Any <interval> unless otherwise stated may be specified as:
    - 2hours or 10mins or 30secs => wall-clock time
    - 9.5smonths or 3.3sdays or 1.5shours => simulation time
    - 1000steps => simulation steps
    - never => disable
    - default => use experiment specified interval (only for diagnostics at present)

There may also be driver-specific command line arguments.

Programmatic control

Every ClimateMachine setting can also be controlled via keyword arguments to the ClimateMachine initialization function, ClimateMachine.init(). For instance, a driver can specify that VTK output should occur every 5 simulation minutes with:

ClimateMachine.init(vtk = "5smins")

This can be overridden by by passing --vtk=never on the command line, if the ClimateMachine is parsing command line arguments.

Note

The ClimateMachine will only process command line arguments if a driver requests that it do so with:

ClimateMachine.init(parse_clargs = true)

Environment variables

Every ClimateMachine command line argument has an equivalent environment variable that takes the form CLIMATEMACHINE_SETTINGS_<SETTING_NAME>, however command line arguments and programmatic control have higher precedence.

Running with MPI

Use MPI to start a distributed run of the ClimateMachine. For example:

mpiexec -np 4 julia --project experiments/AtmosGCM/heldsuarez.jl

will run the Held-Suarez experiment with four MPI ranks. If you are running on a cluster, you would use this command within a SLURM batch script (or the equivalent) that allocates four tasks. On a stand-alone machine, MPI will likely require that you have at least four cores.
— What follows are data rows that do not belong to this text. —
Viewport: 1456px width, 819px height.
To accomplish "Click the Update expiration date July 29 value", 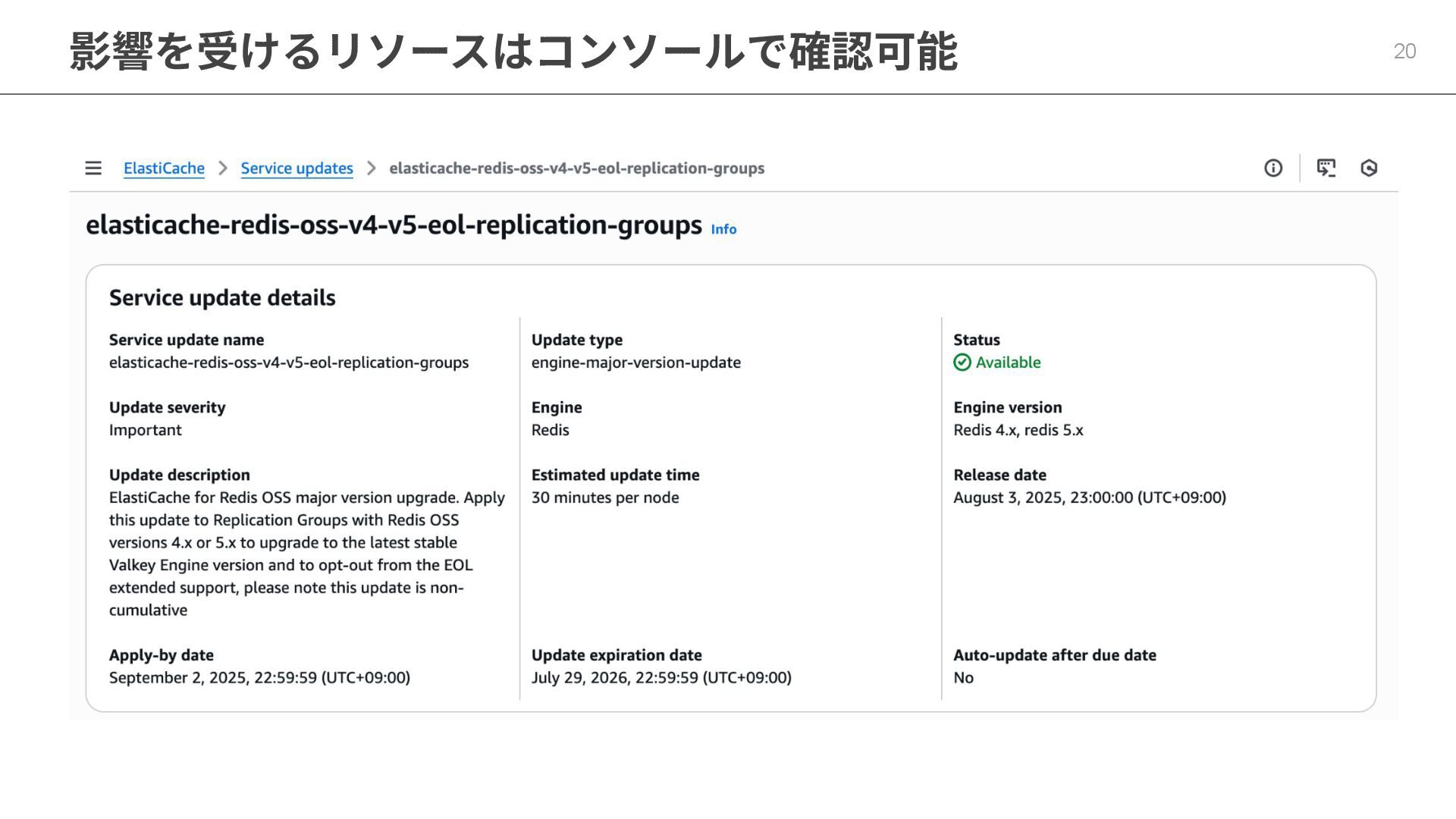I will point(661,678).
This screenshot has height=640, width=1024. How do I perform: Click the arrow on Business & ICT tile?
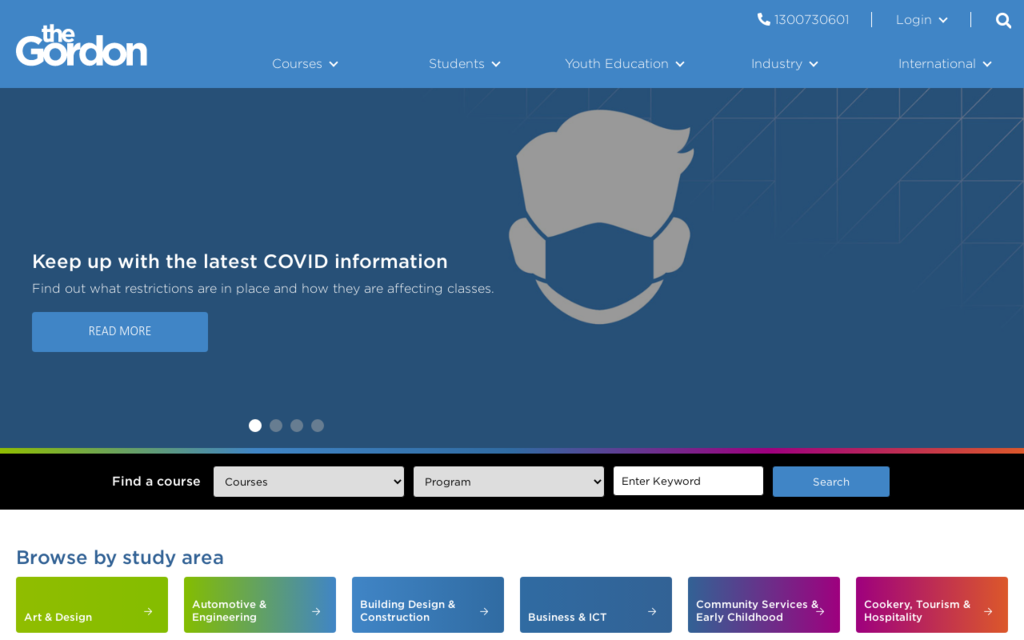(652, 611)
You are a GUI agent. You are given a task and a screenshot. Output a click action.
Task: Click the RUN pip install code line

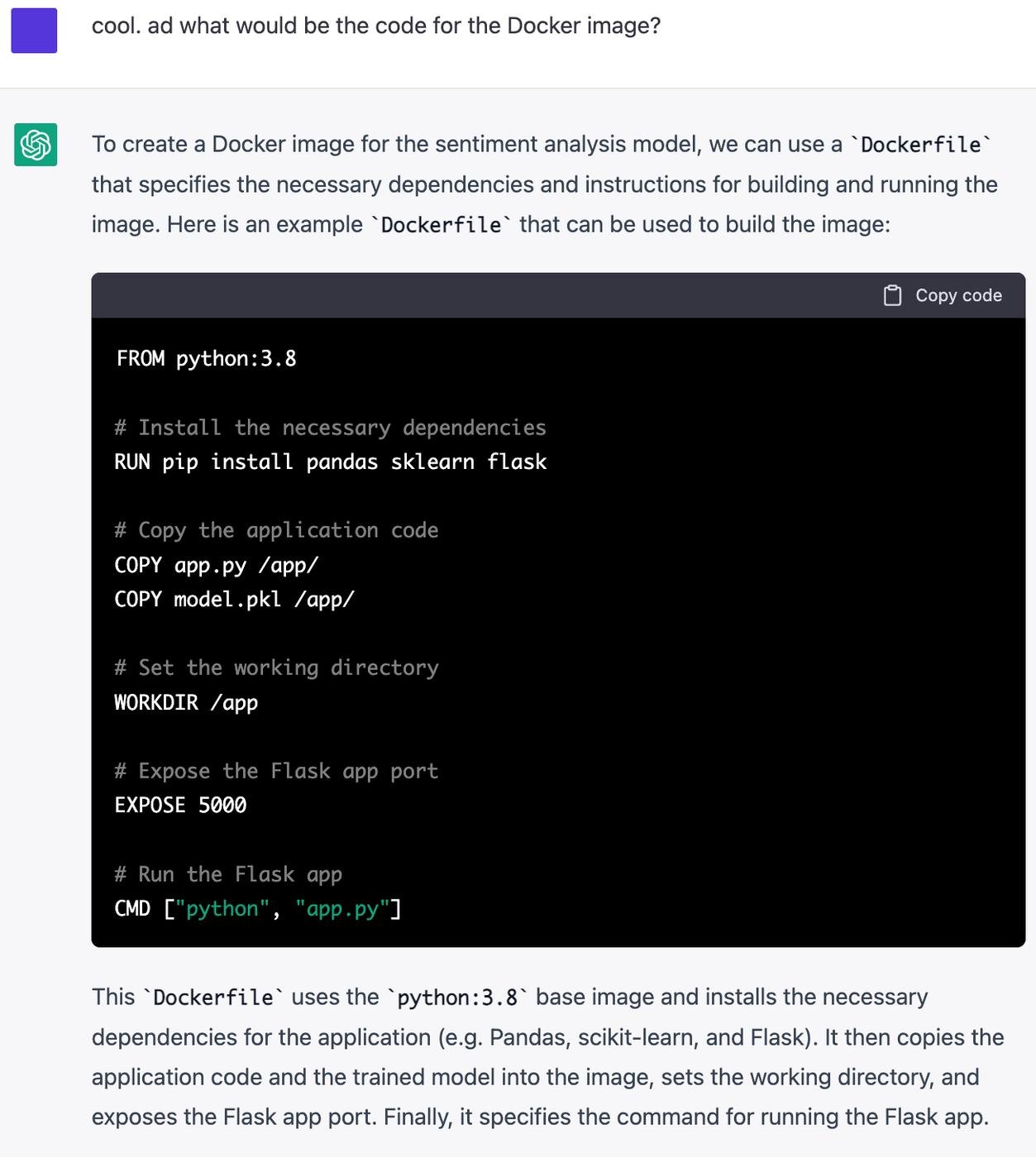click(331, 462)
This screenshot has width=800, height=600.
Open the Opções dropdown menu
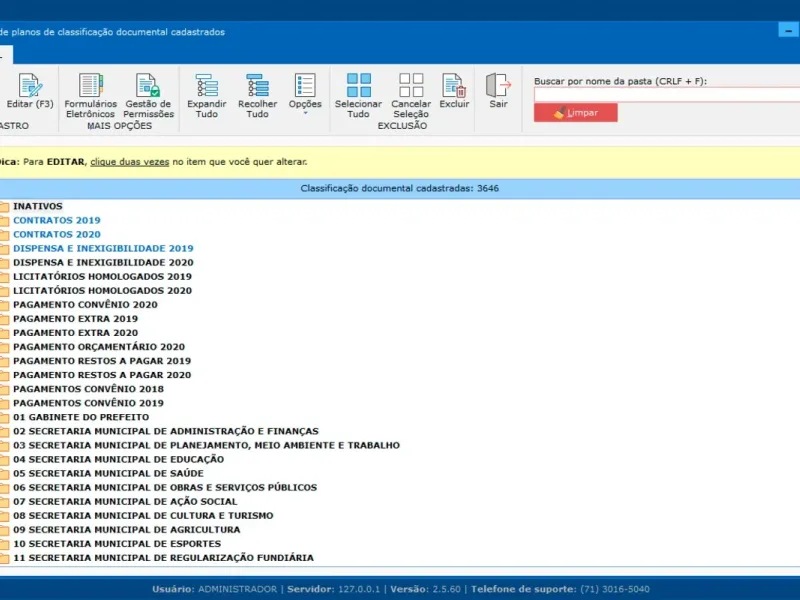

Note that unless GPU use is disabled (by changing the setting in one of the ways described above), each ClimateMachine process will use GPU acceleration. If there are insufficient GPUs (four in the example above), the ClimateMachine processes will share the GPU resources available.

Scripts for end-to-end runs, logging and visualization

The ClimateMachine wiki contains detailed examples of Slurm scripts that run the ClimateMachine, record specified performance metrics and produce basic visualization output.